=== SOURCE DATA ===

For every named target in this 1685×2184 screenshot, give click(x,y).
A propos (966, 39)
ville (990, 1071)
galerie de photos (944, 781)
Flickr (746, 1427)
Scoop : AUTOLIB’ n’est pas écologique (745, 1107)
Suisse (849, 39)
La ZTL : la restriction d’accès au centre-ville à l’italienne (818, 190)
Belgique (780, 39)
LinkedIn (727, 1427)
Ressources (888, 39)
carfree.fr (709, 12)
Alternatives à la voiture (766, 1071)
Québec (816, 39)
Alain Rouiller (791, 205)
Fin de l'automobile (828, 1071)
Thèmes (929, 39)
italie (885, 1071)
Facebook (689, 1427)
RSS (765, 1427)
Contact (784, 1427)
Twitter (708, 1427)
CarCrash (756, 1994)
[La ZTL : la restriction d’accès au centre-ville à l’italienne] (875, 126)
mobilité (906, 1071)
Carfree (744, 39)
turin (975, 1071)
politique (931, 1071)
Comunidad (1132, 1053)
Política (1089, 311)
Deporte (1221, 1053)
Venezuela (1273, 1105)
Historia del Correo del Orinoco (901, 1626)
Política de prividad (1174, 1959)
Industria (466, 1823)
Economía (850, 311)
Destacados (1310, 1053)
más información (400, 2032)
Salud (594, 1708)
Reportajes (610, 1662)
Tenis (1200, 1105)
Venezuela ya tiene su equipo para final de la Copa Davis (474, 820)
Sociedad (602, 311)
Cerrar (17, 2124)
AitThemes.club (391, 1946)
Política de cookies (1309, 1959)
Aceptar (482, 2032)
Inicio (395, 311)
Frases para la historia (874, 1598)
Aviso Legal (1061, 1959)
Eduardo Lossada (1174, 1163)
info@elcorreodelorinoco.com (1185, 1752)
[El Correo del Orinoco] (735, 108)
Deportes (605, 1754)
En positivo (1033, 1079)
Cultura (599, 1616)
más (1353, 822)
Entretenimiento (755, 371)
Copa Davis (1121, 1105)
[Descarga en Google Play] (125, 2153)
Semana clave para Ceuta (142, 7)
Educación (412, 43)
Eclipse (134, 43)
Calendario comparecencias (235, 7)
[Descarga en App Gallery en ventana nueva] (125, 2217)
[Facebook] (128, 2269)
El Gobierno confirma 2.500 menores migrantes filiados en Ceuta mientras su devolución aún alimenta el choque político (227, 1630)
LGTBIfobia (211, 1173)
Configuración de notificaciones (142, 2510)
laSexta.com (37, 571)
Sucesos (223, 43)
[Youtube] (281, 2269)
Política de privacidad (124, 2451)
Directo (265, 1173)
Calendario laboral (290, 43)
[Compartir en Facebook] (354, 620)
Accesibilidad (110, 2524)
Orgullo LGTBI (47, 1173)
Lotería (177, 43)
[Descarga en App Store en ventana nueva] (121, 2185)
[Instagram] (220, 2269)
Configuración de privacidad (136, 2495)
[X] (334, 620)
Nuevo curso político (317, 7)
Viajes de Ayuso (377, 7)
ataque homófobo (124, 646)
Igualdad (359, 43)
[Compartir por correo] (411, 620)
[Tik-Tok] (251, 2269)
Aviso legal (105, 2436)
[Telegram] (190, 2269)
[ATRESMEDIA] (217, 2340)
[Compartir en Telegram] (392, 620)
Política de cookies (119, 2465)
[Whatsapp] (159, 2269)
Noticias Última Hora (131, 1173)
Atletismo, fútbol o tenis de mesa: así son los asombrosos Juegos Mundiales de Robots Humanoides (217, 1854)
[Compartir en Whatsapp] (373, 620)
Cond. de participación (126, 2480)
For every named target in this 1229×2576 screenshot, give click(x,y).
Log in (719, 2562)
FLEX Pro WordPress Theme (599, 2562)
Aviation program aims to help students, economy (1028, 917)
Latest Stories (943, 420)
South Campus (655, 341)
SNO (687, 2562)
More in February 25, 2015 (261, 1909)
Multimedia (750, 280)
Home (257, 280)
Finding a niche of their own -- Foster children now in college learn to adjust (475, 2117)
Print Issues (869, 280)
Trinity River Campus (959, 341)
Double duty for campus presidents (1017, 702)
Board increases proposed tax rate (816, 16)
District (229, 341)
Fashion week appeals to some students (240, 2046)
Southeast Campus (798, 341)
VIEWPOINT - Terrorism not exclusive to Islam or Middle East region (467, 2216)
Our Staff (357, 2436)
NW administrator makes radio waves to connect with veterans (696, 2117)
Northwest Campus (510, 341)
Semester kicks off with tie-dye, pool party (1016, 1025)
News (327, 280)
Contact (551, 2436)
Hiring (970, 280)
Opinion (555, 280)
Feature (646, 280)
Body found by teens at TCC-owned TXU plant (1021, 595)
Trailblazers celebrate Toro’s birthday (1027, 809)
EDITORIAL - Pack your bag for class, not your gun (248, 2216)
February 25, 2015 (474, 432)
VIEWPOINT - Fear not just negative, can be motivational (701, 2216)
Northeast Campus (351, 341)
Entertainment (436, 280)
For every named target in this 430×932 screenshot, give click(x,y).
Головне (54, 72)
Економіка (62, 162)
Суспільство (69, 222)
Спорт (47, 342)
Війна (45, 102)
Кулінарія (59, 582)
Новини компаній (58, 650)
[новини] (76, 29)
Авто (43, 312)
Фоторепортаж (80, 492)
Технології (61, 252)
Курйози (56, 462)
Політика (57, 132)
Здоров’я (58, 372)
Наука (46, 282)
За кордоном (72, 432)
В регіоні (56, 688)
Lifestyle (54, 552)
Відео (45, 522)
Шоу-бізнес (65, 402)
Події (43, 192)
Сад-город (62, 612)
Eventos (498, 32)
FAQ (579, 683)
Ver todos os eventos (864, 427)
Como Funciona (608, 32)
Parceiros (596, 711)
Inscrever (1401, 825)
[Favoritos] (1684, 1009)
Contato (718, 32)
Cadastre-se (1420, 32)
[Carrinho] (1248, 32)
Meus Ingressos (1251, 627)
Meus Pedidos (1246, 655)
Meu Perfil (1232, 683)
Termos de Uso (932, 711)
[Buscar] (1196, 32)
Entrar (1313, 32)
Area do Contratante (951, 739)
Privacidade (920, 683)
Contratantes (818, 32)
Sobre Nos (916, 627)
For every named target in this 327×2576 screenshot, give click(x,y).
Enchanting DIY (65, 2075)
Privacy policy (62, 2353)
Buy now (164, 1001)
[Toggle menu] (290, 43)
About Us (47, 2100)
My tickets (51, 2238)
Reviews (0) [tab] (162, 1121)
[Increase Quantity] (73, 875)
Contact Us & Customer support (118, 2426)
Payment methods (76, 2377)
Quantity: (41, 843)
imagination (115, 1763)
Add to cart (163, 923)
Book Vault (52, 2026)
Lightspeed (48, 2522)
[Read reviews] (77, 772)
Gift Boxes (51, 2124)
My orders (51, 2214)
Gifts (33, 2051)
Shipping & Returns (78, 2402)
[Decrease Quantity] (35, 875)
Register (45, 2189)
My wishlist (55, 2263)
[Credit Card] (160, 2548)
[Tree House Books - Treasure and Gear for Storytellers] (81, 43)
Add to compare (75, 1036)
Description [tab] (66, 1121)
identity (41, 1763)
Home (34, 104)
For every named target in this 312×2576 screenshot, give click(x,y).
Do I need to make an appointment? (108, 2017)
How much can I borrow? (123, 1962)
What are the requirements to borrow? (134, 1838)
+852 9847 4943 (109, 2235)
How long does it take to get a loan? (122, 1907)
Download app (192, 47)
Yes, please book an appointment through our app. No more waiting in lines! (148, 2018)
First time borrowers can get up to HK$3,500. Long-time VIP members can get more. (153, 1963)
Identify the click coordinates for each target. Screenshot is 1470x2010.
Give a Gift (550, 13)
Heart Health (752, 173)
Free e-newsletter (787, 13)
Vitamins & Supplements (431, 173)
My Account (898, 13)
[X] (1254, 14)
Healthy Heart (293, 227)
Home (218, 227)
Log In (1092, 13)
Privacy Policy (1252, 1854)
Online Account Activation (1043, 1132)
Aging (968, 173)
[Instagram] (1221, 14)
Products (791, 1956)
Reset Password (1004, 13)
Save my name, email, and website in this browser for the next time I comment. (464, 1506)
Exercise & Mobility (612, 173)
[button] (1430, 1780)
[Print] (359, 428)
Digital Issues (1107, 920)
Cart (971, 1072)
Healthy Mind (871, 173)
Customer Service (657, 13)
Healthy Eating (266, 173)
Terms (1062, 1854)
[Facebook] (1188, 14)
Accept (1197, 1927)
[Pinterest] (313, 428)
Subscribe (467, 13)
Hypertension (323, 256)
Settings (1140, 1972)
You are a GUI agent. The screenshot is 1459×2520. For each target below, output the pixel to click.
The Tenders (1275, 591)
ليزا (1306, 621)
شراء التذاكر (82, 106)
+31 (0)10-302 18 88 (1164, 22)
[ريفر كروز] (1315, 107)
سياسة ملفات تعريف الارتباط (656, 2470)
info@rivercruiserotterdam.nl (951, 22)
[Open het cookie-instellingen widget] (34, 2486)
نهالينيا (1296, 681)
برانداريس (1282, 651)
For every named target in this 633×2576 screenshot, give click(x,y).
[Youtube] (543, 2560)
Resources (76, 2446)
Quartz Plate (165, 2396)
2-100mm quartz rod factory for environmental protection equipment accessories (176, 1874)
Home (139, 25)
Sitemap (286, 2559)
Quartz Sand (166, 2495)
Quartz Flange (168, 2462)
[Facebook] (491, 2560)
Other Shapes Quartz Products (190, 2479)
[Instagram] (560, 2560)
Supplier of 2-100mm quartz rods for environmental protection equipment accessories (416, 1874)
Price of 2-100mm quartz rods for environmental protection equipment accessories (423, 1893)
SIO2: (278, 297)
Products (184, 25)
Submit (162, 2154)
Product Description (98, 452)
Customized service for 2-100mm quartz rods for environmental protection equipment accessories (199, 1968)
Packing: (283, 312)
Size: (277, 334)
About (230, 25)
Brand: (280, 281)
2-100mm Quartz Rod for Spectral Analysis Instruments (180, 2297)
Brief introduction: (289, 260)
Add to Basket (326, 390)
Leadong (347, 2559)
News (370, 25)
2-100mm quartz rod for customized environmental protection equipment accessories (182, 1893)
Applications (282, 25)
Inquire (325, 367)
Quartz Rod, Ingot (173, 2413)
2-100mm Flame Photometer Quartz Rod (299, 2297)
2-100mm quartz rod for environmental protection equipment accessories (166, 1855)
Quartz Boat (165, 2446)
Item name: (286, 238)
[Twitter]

===

**INSTRUCTIONS FOR THE TASK**.
Once you find the line with "El Gobierno confirma" above, print it and every line after it up to and including the line with "Política de privacidad (124, 2451)", exactly as written and nothing else.

**RESPONSE**.
El Gobierno confirma 2.500 menores migrantes filiados en Ceuta mientras su devolución aún alimenta el choque político (227, 1630)
LGTBIfobia (211, 1173)
Configuración de notificaciones (142, 2510)
laSexta.com (37, 571)
Sucesos (223, 43)
[Youtube] (281, 2269)
Política de privacidad (124, 2451)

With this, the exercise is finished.